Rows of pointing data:
== == ==
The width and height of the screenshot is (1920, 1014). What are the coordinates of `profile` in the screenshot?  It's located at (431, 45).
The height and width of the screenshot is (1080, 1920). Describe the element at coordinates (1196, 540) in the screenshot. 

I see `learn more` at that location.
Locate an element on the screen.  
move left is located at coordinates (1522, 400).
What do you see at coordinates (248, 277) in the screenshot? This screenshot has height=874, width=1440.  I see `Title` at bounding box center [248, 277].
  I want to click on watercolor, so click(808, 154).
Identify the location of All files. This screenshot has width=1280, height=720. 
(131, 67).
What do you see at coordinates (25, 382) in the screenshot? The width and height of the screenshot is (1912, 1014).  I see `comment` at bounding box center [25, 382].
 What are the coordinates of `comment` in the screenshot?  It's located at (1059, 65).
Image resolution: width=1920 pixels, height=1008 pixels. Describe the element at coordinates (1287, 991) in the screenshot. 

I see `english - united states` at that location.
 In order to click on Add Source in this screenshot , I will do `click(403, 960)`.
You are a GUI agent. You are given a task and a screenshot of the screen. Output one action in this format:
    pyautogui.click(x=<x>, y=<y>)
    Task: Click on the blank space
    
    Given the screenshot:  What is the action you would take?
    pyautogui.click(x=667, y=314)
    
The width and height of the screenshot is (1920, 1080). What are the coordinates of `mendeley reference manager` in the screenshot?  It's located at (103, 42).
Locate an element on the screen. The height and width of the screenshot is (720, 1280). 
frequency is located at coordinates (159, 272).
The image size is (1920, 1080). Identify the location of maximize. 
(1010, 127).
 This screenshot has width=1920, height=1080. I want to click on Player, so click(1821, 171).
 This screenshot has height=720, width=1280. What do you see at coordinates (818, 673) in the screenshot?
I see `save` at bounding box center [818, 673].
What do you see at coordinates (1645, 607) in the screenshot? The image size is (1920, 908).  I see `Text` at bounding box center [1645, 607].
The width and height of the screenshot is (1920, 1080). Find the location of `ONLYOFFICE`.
== == ==
▶ **PROBLEM TO WORK ON**
Recast every one of the rows above as a Markdown table with two columns, No. and Line. Number each non-blank line in order and leave out blank lines.

▶ **CORRECT RESPONSE**
| No. | Line |
|---|---|
| 1 | The width and height of the screenshot is (1920, 1014). What are the coordinates of `profile` in the screenshot?  It's located at (431, 45). |
| 2 | The height and width of the screenshot is (1080, 1920). Describe the element at coordinates (1196, 540) in the screenshot.  |
| 3 | I see `learn more` at that location. |
| 4 | Locate an element on the screen.   |
| 5 | move left is located at coordinates (1522, 400). |
| 6 | What do you see at coordinates (248, 277) in the screenshot? This screenshot has height=874, width=1440.  I see `Title` at bounding box center [248, 277]. |
| 7 |   I want to click on watercolor, so click(808, 154). |
| 8 | Identify the location of All files. This screenshot has width=1280, height=720.  |
| 9 | (131, 67). |
| 10 | What do you see at coordinates (25, 382) in the screenshot? The width and height of the screenshot is (1912, 1014).  I see `comment` at bounding box center [25, 382]. |
| 11 |  What are the coordinates of `comment` in the screenshot?  It's located at (1059, 65). |
| 12 | Image resolution: width=1920 pixels, height=1008 pixels. Describe the element at coordinates (1287, 991) in the screenshot.  |
| 13 | I see `english - united states` at that location. |
| 14 |  In order to click on Add Source in this screenshot , I will do `click(403, 960)`. |
| 15 | You are a GUI agent. You are given a task and a screenshot of the screen. Output one action in this format: |
| 16 |     pyautogui.click(x=<x>, y=<y>) |
| 17 |     Task: Click on the blank space |
| 18 |     Given the screenshot:  What is the action you would take? |
| 19 |     pyautogui.click(x=667, y=314) |
| 20 | The width and height of the screenshot is (1920, 1080). What are the coordinates of `mendeley reference manager` in the screenshot?  It's located at (103, 42). |
| 21 | Locate an element on the screen. The height and width of the screenshot is (720, 1280).  |
| 22 | frequency is located at coordinates (159, 272). |
| 23 | The image size is (1920, 1080). Identify the location of maximize.  |
| 24 | (1010, 127). |
| 25 |  This screenshot has width=1920, height=1080. I want to click on Player, so click(1821, 171). |
| 26 |  This screenshot has height=720, width=1280. What do you see at coordinates (818, 673) in the screenshot? |
| 27 | I see `save` at bounding box center [818, 673]. |
| 28 | What do you see at coordinates (1645, 607) in the screenshot? The image size is (1920, 908).  I see `Text` at bounding box center [1645, 607]. |
| 29 | The width and height of the screenshot is (1920, 1080). Find the location of `ONLYOFFICE`. |